On 08/01/15 12:47, Robert Kaiser wrote:
> The main difference is that "you are wrong" sounds like "you are a wrong
> person" or "something is wrong with who you are", even more to someone
> who is not an English native speaker.

Thing is, that's not what it means in English.

KaiRo: "Beijing is the capital of Austria."
Gerv: "You are wrong. Vienna is."

Am I insulting you? Clearly not.

> And as I tried to explain, very often, everyone is actually right from
> their own point of view - even if you have a different point of view.

In the example above, are you right about the capital of Austria, from
your own point of view?

To say that you are is to remove any sense of useful meaning from the
word "right".

Trying to keep off specific examples to avoid derailing the
conversation, but: I also think we all need to accept that whether a
particular question falls into the category of "right and wrong" vs.
"opinion on which reasonable people can disagree" is itself something on
which people disagree, and therefore we have to be tolerant of people
who use right/wrong language where we personally would not.

> On matters of belief (like religion, or which
> editor/desktop/OS/country/etc. is "the best") it's a good idea to not
> even use words like "right" or "wrong" at all and phrase it in a way
> that makes clear that it's personal beliefs/opinions/views and you
> respect that others might disagree and there's nothing wrong with that.
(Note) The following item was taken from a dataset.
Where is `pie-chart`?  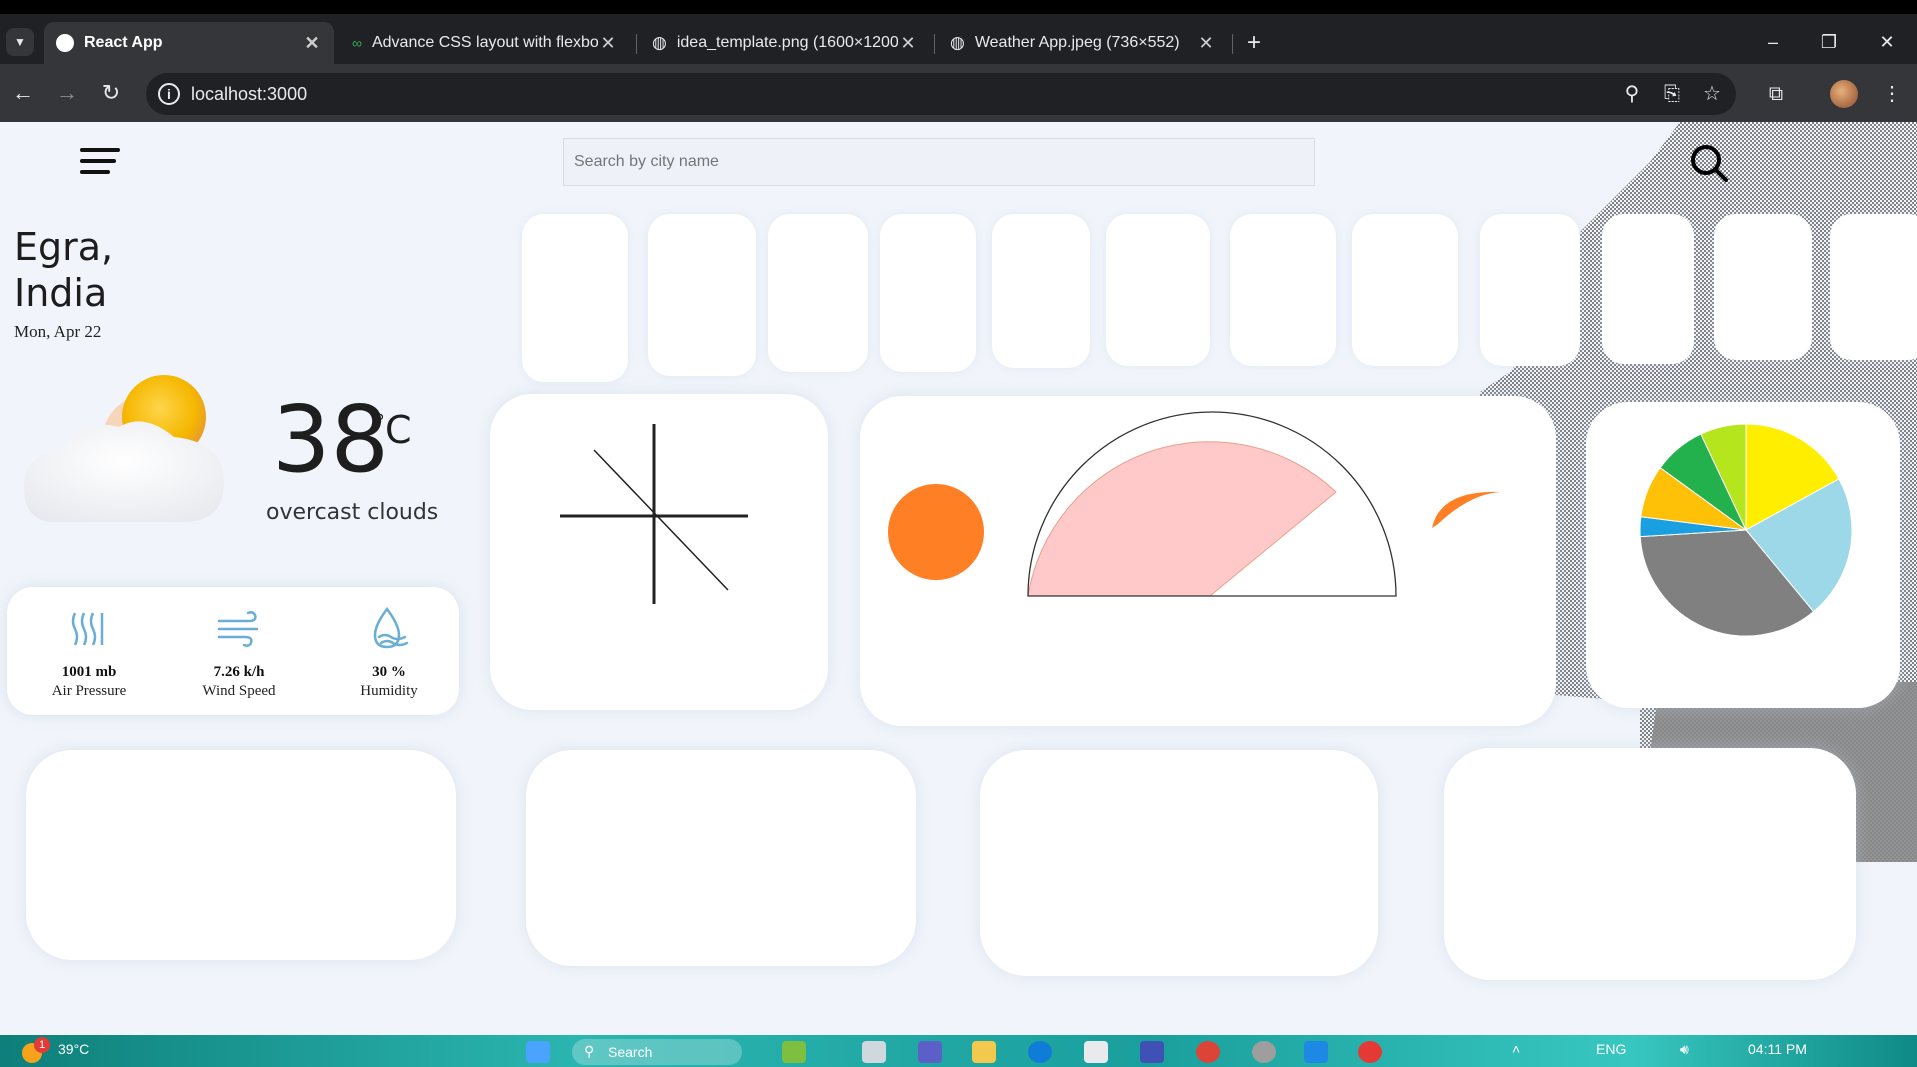
pie-chart is located at coordinates (1746, 530).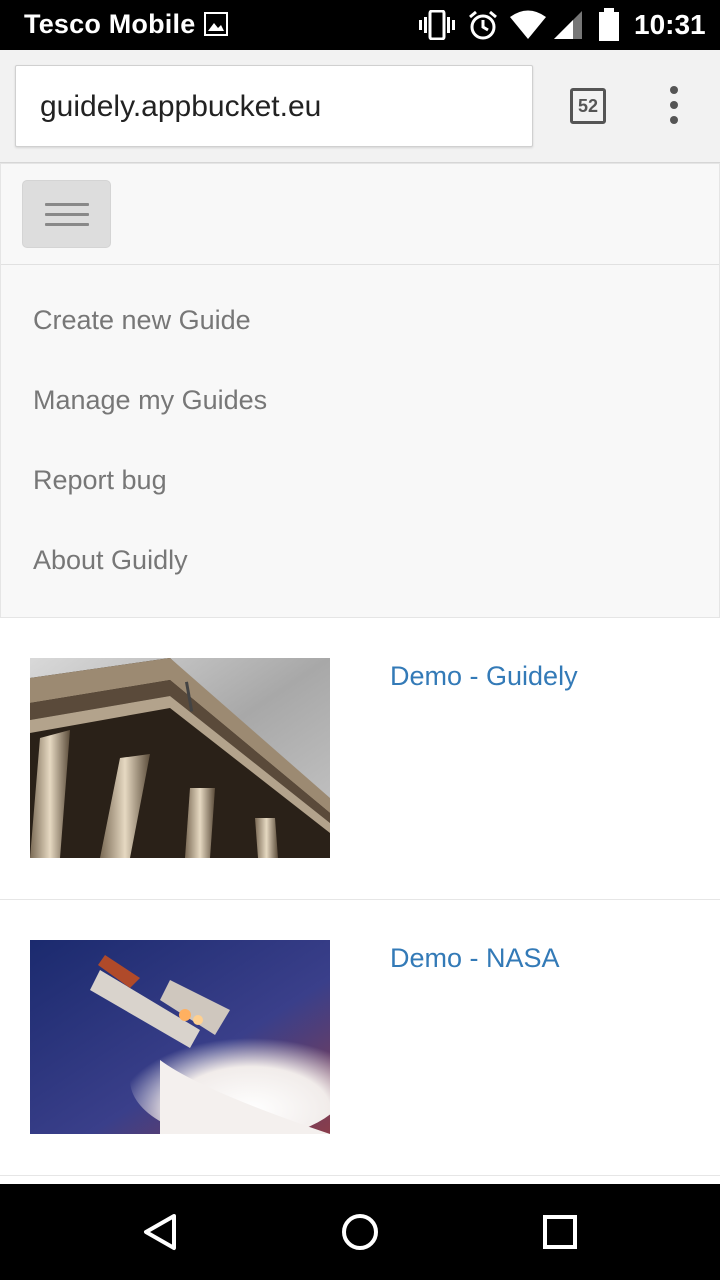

"Matter of belief" != "matter of opinion and so it doesn't matter what
you think". Thinking about it, this may be another thing which people
not coming from my perspective find hard to understand - I can see that.
I feel another essay coming on.

This is an example, actually, of what I mean about learning through
disagreement. I'm learning a lot about how my perspective on things is
much more opaque to others than I'd realised.